(Stored data records)
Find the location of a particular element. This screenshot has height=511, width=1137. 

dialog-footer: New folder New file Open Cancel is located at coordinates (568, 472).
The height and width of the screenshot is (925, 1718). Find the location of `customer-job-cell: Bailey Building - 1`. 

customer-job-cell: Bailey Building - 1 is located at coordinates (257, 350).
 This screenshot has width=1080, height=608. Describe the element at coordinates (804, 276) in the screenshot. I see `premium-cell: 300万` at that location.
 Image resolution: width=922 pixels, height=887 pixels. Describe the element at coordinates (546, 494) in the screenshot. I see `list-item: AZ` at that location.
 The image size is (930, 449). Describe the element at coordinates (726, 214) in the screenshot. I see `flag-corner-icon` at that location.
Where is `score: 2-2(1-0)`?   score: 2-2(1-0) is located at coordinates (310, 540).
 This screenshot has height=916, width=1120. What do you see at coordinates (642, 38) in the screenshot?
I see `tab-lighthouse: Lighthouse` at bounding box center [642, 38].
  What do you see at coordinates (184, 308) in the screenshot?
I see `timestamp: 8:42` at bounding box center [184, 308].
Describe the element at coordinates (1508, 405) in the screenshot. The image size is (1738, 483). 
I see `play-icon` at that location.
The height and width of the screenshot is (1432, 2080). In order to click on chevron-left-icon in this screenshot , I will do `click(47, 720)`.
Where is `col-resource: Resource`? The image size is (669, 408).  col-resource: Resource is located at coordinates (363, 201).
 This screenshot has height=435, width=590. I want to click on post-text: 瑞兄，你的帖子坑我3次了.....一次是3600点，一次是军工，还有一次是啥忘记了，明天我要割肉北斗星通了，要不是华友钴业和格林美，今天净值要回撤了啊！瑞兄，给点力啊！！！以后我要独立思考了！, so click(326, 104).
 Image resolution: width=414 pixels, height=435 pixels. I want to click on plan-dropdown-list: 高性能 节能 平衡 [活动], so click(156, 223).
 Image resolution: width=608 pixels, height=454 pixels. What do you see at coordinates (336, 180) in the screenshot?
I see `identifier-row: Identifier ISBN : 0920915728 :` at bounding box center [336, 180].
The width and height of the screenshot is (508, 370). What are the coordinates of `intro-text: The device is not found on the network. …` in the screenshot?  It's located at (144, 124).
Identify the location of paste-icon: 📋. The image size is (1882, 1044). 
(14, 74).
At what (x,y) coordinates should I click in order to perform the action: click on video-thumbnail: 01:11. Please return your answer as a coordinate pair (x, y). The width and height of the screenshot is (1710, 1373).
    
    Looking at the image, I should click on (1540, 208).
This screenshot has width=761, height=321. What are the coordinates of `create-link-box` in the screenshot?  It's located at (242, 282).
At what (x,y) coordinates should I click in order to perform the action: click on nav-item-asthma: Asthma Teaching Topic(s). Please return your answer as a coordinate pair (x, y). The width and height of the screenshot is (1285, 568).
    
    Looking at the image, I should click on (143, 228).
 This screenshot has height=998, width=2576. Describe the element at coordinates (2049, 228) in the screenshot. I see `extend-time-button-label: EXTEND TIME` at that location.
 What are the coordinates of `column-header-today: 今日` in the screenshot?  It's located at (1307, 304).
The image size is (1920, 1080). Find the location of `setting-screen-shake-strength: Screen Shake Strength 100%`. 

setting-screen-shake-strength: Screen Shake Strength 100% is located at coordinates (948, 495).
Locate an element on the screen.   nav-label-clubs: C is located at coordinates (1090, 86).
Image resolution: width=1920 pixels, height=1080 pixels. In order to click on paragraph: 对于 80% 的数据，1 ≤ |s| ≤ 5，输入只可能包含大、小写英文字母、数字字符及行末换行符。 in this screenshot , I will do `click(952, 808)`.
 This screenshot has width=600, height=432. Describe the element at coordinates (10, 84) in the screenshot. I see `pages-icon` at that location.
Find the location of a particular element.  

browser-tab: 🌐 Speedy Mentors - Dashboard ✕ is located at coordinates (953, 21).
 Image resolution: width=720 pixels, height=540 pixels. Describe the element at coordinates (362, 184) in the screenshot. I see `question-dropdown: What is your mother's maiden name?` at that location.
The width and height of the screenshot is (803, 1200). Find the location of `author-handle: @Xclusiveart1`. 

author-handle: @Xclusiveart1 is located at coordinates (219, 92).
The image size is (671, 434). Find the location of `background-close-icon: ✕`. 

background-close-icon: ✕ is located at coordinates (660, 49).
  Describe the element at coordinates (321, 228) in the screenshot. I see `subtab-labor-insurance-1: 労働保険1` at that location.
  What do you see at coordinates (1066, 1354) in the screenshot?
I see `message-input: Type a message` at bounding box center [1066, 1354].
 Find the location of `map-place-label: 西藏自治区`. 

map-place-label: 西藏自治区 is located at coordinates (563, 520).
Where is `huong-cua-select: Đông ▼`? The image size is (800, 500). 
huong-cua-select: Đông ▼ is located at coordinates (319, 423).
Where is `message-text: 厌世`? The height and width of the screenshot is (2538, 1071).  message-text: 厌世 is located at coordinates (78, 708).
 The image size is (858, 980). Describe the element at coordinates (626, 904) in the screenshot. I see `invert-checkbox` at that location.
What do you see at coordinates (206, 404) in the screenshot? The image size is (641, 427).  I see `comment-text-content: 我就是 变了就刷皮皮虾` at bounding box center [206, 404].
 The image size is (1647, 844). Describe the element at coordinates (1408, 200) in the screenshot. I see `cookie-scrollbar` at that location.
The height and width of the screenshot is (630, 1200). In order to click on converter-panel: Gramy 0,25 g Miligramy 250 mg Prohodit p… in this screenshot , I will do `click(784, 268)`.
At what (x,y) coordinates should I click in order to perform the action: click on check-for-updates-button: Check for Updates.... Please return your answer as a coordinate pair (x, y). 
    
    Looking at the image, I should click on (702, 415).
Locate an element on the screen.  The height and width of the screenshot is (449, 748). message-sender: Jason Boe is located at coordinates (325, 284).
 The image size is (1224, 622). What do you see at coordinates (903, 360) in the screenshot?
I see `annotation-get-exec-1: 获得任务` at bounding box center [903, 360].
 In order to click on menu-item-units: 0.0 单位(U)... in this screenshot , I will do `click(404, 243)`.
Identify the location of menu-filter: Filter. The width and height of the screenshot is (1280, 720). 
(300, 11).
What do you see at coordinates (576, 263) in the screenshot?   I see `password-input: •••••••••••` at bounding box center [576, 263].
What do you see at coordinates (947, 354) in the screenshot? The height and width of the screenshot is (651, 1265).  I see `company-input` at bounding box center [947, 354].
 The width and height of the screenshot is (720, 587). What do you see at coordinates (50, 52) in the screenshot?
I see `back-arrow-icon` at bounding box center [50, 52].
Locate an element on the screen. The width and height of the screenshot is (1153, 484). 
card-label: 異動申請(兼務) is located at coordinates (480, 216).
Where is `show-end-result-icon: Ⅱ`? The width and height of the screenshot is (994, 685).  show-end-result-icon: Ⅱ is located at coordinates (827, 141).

ACTION ITEM |
Update the material by replacing every "Find the location of" with "Locate", and reproduce all of it otherwise unchanged.

ANSWER TO THIS EXERCISE |
Locate a particular element. This screenshot has height=511, width=1137. 

dialog-footer: New folder New file Open Cancel is located at coordinates (568, 472).
The height and width of the screenshot is (925, 1718). Locate `customer-job-cell: Bailey Building - 1`. 

customer-job-cell: Bailey Building - 1 is located at coordinates (257, 350).
 This screenshot has width=1080, height=608. Describe the element at coordinates (804, 276) in the screenshot. I see `premium-cell: 300万` at that location.
 Image resolution: width=922 pixels, height=887 pixels. Describe the element at coordinates (546, 494) in the screenshot. I see `list-item: AZ` at that location.
 The image size is (930, 449). Describe the element at coordinates (726, 214) in the screenshot. I see `flag-corner-icon` at that location.
Where is `score: 2-2(1-0)`?   score: 2-2(1-0) is located at coordinates (310, 540).
 This screenshot has height=916, width=1120. What do you see at coordinates (642, 38) in the screenshot?
I see `tab-lighthouse: Lighthouse` at bounding box center [642, 38].
  What do you see at coordinates (184, 308) in the screenshot?
I see `timestamp: 8:42` at bounding box center [184, 308].
Describe the element at coordinates (1508, 405) in the screenshot. The image size is (1738, 483). 
I see `play-icon` at that location.
The height and width of the screenshot is (1432, 2080). In order to click on chevron-left-icon in this screenshot , I will do `click(47, 720)`.
Where is `col-resource: Resource`? The image size is (669, 408).  col-resource: Resource is located at coordinates (363, 201).
 This screenshot has height=435, width=590. I want to click on post-text: 瑞兄，你的帖子坑我3次了.....一次是3600点，一次是军工，还有一次是啥忘记了，明天我要割肉北斗星通了，要不是华友钴业和格林美，今天净值要回撤了啊！瑞兄，给点力啊！！！以后我要独立思考了！, so click(326, 104).
 Image resolution: width=414 pixels, height=435 pixels. I want to click on plan-dropdown-list: 高性能 节能 平衡 [活动], so click(156, 223).
 Image resolution: width=608 pixels, height=454 pixels. What do you see at coordinates (336, 180) in the screenshot?
I see `identifier-row: Identifier ISBN : 0920915728 :` at bounding box center [336, 180].
The width and height of the screenshot is (508, 370). What are the coordinates of `intro-text: The device is not found on the network. …` in the screenshot?  It's located at (144, 124).
Identify the location of paste-icon: 📋. The image size is (1882, 1044). 
(14, 74).
At what (x,y) coordinates should I click in order to perform the action: click on video-thumbnail: 01:11. Please return your answer as a coordinate pair (x, y). The width and height of the screenshot is (1710, 1373).
    
    Looking at the image, I should click on (1540, 208).
This screenshot has width=761, height=321. What are the coordinates of `create-link-box` in the screenshot?  It's located at (242, 282).
At what (x,y) coordinates should I click in order to perform the action: click on nav-item-asthma: Asthma Teaching Topic(s). Please return your answer as a coordinate pair (x, y). The width and height of the screenshot is (1285, 568).
    
    Looking at the image, I should click on (143, 228).
 This screenshot has height=998, width=2576. Describe the element at coordinates (2049, 228) in the screenshot. I see `extend-time-button-label: EXTEND TIME` at that location.
 What are the coordinates of `column-header-today: 今日` in the screenshot?  It's located at (1307, 304).
The image size is (1920, 1080). Locate `setting-screen-shake-strength: Screen Shake Strength 100%`. 

setting-screen-shake-strength: Screen Shake Strength 100% is located at coordinates (948, 495).
Locate an element on the screen.   nav-label-clubs: C is located at coordinates (1090, 86).
Image resolution: width=1920 pixels, height=1080 pixels. In order to click on paragraph: 对于 80% 的数据，1 ≤ |s| ≤ 5，输入只可能包含大、小写英文字母、数字字符及行末换行符。 in this screenshot , I will do `click(952, 808)`.
 This screenshot has width=600, height=432. Describe the element at coordinates (10, 84) in the screenshot. I see `pages-icon` at that location.
Locate a particular element.  

browser-tab: 🌐 Speedy Mentors - Dashboard ✕ is located at coordinates (953, 21).
 Image resolution: width=720 pixels, height=540 pixels. Describe the element at coordinates (362, 184) in the screenshot. I see `question-dropdown: What is your mother's maiden name?` at that location.
The width and height of the screenshot is (803, 1200). Locate `author-handle: @Xclusiveart1`. 

author-handle: @Xclusiveart1 is located at coordinates (219, 92).
The image size is (671, 434). Locate `background-close-icon: ✕`. 

background-close-icon: ✕ is located at coordinates (660, 49).
  Describe the element at coordinates (321, 228) in the screenshot. I see `subtab-labor-insurance-1: 労働保険1` at that location.
  What do you see at coordinates (1066, 1354) in the screenshot?
I see `message-input: Type a message` at bounding box center [1066, 1354].
 Locate `map-place-label: 西藏自治区`. 

map-place-label: 西藏自治区 is located at coordinates (563, 520).
Where is `huong-cua-select: Đông ▼`? The image size is (800, 500). 
huong-cua-select: Đông ▼ is located at coordinates (319, 423).
Where is `message-text: 厌世`? The height and width of the screenshot is (2538, 1071).  message-text: 厌世 is located at coordinates (78, 708).
 The image size is (858, 980). Describe the element at coordinates (626, 904) in the screenshot. I see `invert-checkbox` at that location.
What do you see at coordinates (206, 404) in the screenshot? The image size is (641, 427).  I see `comment-text-content: 我就是 变了就刷皮皮虾` at bounding box center [206, 404].
 The image size is (1647, 844). Describe the element at coordinates (1408, 200) in the screenshot. I see `cookie-scrollbar` at that location.
The height and width of the screenshot is (630, 1200). In order to click on converter-panel: Gramy 0,25 g Miligramy 250 mg Prohodit p… in this screenshot , I will do `click(784, 268)`.
At what (x,y) coordinates should I click in order to perform the action: click on check-for-updates-button: Check for Updates.... Please return your answer as a coordinate pair (x, y). 
    
    Looking at the image, I should click on (702, 415).
Locate an element on the screen.  The height and width of the screenshot is (449, 748). message-sender: Jason Boe is located at coordinates (325, 284).
 The image size is (1224, 622). What do you see at coordinates (903, 360) in the screenshot?
I see `annotation-get-exec-1: 获得任务` at bounding box center [903, 360].
 In order to click on menu-item-units: 0.0 单位(U)... in this screenshot , I will do `click(404, 243)`.
Identify the location of menu-filter: Filter. The width and height of the screenshot is (1280, 720). 
(300, 11).
What do you see at coordinates (576, 263) in the screenshot?   I see `password-input: •••••••••••` at bounding box center [576, 263].
What do you see at coordinates (947, 354) in the screenshot? The height and width of the screenshot is (651, 1265).  I see `company-input` at bounding box center [947, 354].
 The width and height of the screenshot is (720, 587). What do you see at coordinates (50, 52) in the screenshot?
I see `back-arrow-icon` at bounding box center [50, 52].
Locate an element on the screen. The width and height of the screenshot is (1153, 484). 
card-label: 異動申請(兼務) is located at coordinates (480, 216).
Where is `show-end-result-icon: Ⅱ`? The width and height of the screenshot is (994, 685).  show-end-result-icon: Ⅱ is located at coordinates (827, 141).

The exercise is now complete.